A file-centric approach to document protection focuses on the content of the file, who has access to it, and what policy states how the file is protected. If the file contains information that is considered sensitive, either subject to regulatory mandates, or is considered intellectual property, appropriate protection will be applied automatically regardless of where the data is or moves. Granular rights like access control or allow/disallow specific functions like copy/paste, screen capture and edit can also be applied through information rights management to the individual files.
To be effective, a file centric approach should consist of specific automated functions such as data discovery and data classification and controlled from a centralized policy management console. This promotes ease of use, frees users of the burden of making security decisions, and sets unstructured data security initiatives up for success from the start.

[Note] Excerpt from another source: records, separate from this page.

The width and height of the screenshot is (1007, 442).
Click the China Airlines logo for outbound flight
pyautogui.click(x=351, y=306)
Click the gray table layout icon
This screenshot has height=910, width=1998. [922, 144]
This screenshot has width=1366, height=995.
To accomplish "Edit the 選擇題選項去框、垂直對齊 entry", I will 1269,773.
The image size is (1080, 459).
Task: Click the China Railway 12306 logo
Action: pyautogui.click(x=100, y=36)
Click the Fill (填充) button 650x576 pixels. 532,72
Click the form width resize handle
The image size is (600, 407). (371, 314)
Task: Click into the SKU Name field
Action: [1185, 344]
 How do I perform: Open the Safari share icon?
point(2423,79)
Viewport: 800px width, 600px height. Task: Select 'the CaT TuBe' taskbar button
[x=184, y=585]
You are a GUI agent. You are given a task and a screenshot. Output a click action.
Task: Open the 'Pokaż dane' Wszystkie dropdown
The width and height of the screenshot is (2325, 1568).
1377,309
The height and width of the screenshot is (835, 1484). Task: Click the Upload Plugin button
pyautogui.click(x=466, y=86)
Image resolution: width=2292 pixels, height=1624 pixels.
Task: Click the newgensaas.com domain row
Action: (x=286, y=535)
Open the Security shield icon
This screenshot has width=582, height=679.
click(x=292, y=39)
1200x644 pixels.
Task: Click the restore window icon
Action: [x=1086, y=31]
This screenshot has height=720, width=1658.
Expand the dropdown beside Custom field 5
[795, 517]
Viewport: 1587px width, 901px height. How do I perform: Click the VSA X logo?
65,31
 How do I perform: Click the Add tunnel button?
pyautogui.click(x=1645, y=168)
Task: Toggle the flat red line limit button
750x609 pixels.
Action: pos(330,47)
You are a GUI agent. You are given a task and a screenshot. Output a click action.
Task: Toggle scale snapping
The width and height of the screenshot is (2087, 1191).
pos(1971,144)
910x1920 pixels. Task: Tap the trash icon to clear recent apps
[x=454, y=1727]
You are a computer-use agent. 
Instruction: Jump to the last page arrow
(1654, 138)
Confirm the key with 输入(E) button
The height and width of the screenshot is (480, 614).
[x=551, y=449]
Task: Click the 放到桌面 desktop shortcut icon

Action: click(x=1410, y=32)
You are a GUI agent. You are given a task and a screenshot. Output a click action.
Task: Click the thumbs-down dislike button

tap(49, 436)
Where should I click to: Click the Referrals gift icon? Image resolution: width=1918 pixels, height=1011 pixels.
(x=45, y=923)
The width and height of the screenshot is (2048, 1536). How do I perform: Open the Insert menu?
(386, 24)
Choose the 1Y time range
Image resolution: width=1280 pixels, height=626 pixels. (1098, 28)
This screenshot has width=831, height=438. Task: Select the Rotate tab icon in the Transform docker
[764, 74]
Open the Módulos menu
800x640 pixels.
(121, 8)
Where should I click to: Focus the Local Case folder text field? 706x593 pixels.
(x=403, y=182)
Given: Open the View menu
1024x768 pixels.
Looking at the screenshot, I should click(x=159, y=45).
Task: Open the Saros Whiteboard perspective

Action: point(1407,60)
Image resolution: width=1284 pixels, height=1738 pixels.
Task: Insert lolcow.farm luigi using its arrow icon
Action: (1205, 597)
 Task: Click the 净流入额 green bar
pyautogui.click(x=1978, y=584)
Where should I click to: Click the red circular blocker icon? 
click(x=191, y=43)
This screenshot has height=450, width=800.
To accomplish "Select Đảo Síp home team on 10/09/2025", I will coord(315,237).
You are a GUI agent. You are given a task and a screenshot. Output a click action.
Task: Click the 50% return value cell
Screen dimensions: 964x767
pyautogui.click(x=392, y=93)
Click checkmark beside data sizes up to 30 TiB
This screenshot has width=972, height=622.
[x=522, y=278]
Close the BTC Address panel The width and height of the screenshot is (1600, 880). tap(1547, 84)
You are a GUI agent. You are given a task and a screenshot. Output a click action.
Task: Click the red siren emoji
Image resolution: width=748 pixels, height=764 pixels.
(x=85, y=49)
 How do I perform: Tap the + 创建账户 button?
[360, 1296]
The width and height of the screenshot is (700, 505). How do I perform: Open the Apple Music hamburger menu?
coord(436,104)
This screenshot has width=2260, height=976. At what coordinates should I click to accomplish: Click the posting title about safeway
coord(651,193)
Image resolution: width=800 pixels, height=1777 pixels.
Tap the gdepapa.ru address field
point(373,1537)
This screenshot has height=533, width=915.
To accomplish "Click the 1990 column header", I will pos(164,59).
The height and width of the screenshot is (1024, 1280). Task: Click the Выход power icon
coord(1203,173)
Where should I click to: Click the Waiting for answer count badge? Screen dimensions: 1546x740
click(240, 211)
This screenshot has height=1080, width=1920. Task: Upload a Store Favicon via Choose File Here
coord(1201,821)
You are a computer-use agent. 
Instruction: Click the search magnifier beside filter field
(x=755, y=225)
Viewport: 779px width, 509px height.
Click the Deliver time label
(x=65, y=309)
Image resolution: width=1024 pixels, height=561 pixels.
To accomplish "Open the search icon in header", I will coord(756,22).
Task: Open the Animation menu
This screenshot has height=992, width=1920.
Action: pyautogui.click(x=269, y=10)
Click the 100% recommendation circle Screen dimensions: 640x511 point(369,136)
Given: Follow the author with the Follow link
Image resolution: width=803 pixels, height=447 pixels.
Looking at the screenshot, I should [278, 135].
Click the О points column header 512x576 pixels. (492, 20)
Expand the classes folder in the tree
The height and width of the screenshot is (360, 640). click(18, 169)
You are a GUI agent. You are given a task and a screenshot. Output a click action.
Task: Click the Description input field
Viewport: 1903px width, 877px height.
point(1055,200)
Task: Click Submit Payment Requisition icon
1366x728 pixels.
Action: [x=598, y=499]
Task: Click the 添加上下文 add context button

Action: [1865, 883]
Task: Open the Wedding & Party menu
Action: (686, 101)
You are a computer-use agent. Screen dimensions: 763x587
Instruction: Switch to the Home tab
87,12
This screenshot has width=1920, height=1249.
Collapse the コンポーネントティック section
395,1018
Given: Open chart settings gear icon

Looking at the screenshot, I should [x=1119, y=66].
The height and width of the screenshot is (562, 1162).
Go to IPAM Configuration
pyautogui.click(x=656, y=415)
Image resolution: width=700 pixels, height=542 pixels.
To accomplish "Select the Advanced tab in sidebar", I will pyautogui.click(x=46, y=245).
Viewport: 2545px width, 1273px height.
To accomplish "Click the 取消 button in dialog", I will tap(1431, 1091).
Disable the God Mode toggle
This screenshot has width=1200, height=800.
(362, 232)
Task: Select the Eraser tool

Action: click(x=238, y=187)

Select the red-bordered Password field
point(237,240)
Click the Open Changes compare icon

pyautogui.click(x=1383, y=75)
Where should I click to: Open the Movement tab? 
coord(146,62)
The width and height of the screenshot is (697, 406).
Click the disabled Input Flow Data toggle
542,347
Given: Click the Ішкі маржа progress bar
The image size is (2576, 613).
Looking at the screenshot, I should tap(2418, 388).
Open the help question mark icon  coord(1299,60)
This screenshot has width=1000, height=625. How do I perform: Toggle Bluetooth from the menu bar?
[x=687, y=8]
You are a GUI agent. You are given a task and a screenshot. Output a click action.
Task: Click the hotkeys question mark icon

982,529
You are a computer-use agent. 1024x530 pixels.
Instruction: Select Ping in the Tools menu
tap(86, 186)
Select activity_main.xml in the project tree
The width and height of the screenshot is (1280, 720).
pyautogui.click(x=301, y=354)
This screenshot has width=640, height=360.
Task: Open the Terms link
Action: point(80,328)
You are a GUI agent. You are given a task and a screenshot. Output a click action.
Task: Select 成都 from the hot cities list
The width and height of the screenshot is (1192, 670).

Automated discovery, classification and encryption process
To properly protect unstructured data, you need to know where it lives. With the adoption of cloud, you have essentially lost control and visibility over what information is being pulled from structured environments and saved or stored in alternative file types such as Microsoft Word and PowerPoint for legitimate business purposes. It is unknown when files with sensitive information are manipulated, accessed by and shared with either internal or external 3rd parties.
Keep in mind, that changing your approach does not mean that investments in existing flow-centric solutions or DLP are meaningless. In fact, if you are struggling with finding a return on investment with existing solutions, this approach will finally provide the ROI because it fills the gaps in what E-DLP and folder centric approaches have. It means that, with a file centric approach, your unstructured data is secure regardless of where it is or goes.